Labor market added 216,000 jobs in December, capping off year of solid gains
Employers added 216,000 jobs to their payrolls in December, capping a year of exceptional gains for American workers despite some cooling in the labor market.
The unemployment rate held at 3.7%, according to the Bureau of Labor Statistics.
As of December, the labor market added 2.7 million jobs in 2023, with an average monthly gain of 225,000 jobs.
The unemployment rate has now remained below 4% for more than two years, a stretch last accomplished in the 1960s.
Average hourly wage growth accelerated slightly in December, rising by 4.1% over the previous 12 months to $34.27 an hour and continuing to beat inflation, boosting workers’ spending power.
“In many ways the labor market is at its best place it has been, not only since(pre-COVID), but by some measures in decades,” said Diane Swonk, chief economist at accounting giant KPMG.
Unexpectedly strong labor market gains throughout 2023 offered a big political win for the Biden administration, which also weathered much criticism about rising prices throughout the economy.
Employment in service-based sectors, including government, health care and social assistance, as well as construction, continued to buoy the market in December.
Government added 52,000 jobs, mostly at the local and federal level and in education, as the sector has finally been able to catch up with private hiring and attract new workers with improved wages.
Health care added 38,000 jobs, reflecting a backlog of demand from pandemic-era lockdowns and a need for care among the aging baby-boomer population. Employment in social assistance rose by 21,000, mostly in services for individuals and families, such as therapists and social workers.
Meanwhile, transportation and warehousing lost 23,000 jobs, overwhelmingly in delivery roles, as the industry continues to contract from its rapid growth during the pandemic.
“There’s been a long drawn out correction from the buildup of e-commerce sector,” said Andrew Flowers, a labor economist at Appcast, a digital job recruitment firm. “This world of ‘I’m going to buy a ping pong table online and order Grubhub,’ that was so prevalent has really been on unwinding.”
Meanwhile, interest rate-sensitive sectors, such as information, financial activities, professional and business services, and manufacturing continued to see little to no job growth in 2023.
But there were some warning signs in Friday’s report that could complicate the Federal Reserve’s plan to cut interest rates in 2024.

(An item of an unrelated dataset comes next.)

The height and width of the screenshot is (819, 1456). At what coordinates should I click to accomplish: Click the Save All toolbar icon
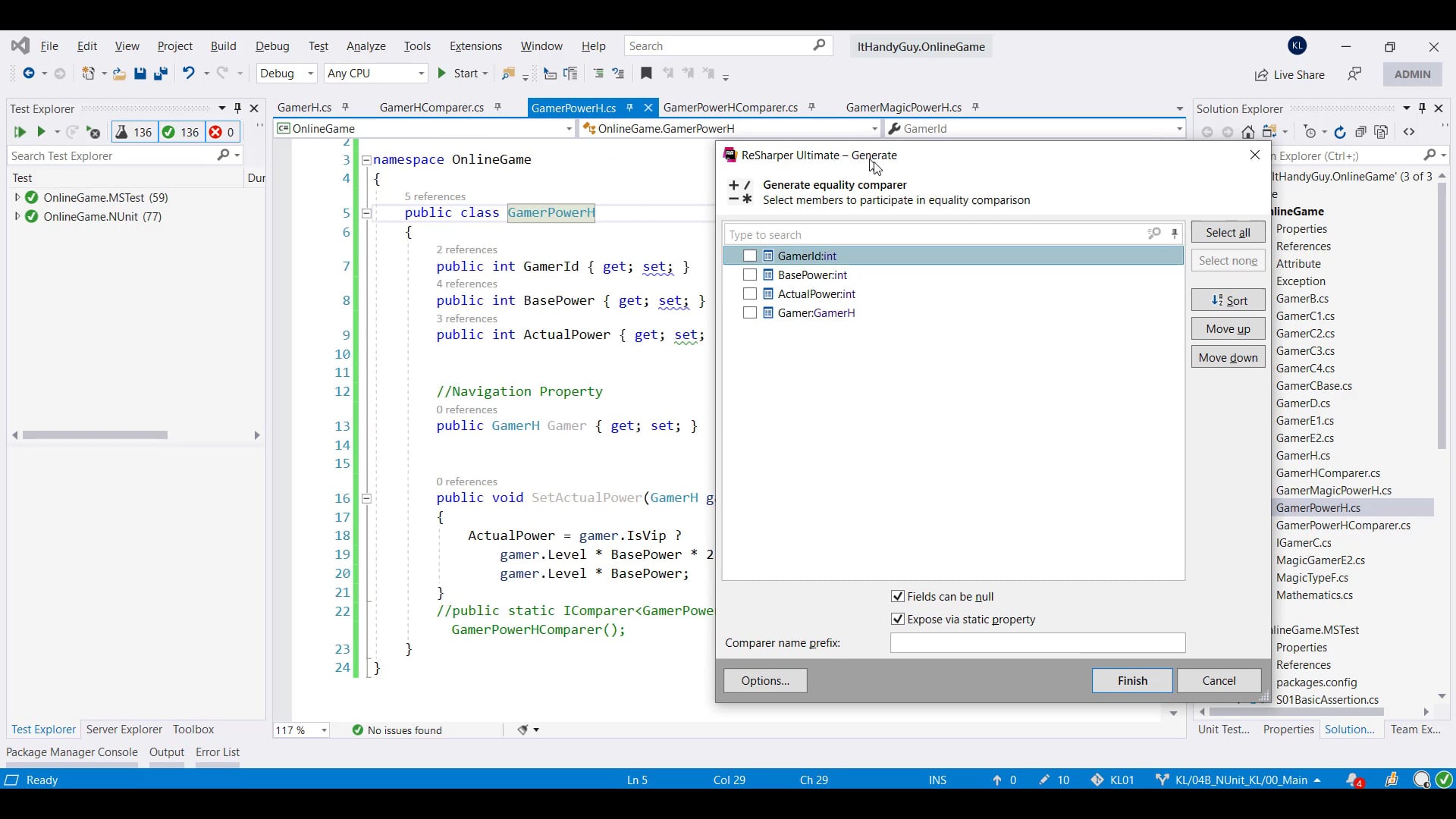click(160, 74)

The share of Americans participating in the labor market had been rising for most of 2023, but it fell to 62.5% in December, which could become a problem if it turns into a trend as central bank policymakers hope to bring in new workers off the sidelines to ease labor market tightness.
Policymakers are also looking for wage growth, which sped up in December, to continue but at a more moderated pace to avoid a new spike in inflation.

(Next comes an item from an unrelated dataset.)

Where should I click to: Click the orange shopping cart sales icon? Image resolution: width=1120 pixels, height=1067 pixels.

“This report probably keeps a March [interest rate] cut in play but it’s something that will be fiercely debated and a very close call and it will depend on how inflation data evolves,” said Stephen Juneau, an economist at Bank of America.
Over the past year, the labor market’s surprising resilience, driven by stronger-than-expected consumer spending, has helped more vulnerable workers, including Black workers and women.
The gains were accomplished even as job creation softened substantially in 2023 from the labor market’s peak coming out of covid shutdowns.
That ongoing cooling is the result of fight inflation by raising the cost of borrowing.
So far, those rate hikes appear to have successfully brought down inflation without triggering widespread job losses.
And easing inflation has helped improve dour consumer sentiment in the United States, which rose to a five-month high in December, according to one survey.
Though the economy appears to have dodged a recession, which was widely predicted by Wall Street forecasters only a year ago, many economists expect more labor market cooling in 2024.
Job openings fell to a low in November last reached in 2021, according to the Bureau of Labor Statistics.
The hiring rate has also fallen substantially, now below its 2019 pre-pandemic levels.
“The labor market is still tight in that labor demand exceeds labor supply, but it’s cooling in the sense that that gap is narrowing,” said Flowers, the economist at Appcast.
But layoffs remain low, with new unemployment claims falling to a two-month low last week, according to data released Thursday by the Labor Department.
Joe Brusuelas, chief economist for the accounting firm RSM U.S., said that employers are “very carefully managing their workforces and are not willing to unload workers, even as the economy cools.”
Brusuelas said that the service-based industries that are driving job growth at the moment should be able to continue churning out jobs in the new year, keeping the labor market ticking along at a pace strong enough to avoid a sharp rise in unemployment.
But Swonk, the KPMG economist, cautioned that concentrated gains in job creation make the labor market “more susceptible to external shocks.”
And there are other risks for the economy headed into 2024, including the looming threat of a government shutdown, geopolitical turmoil abroad and economic growth that pushes the Federal Reserve to continue to raise interest rates.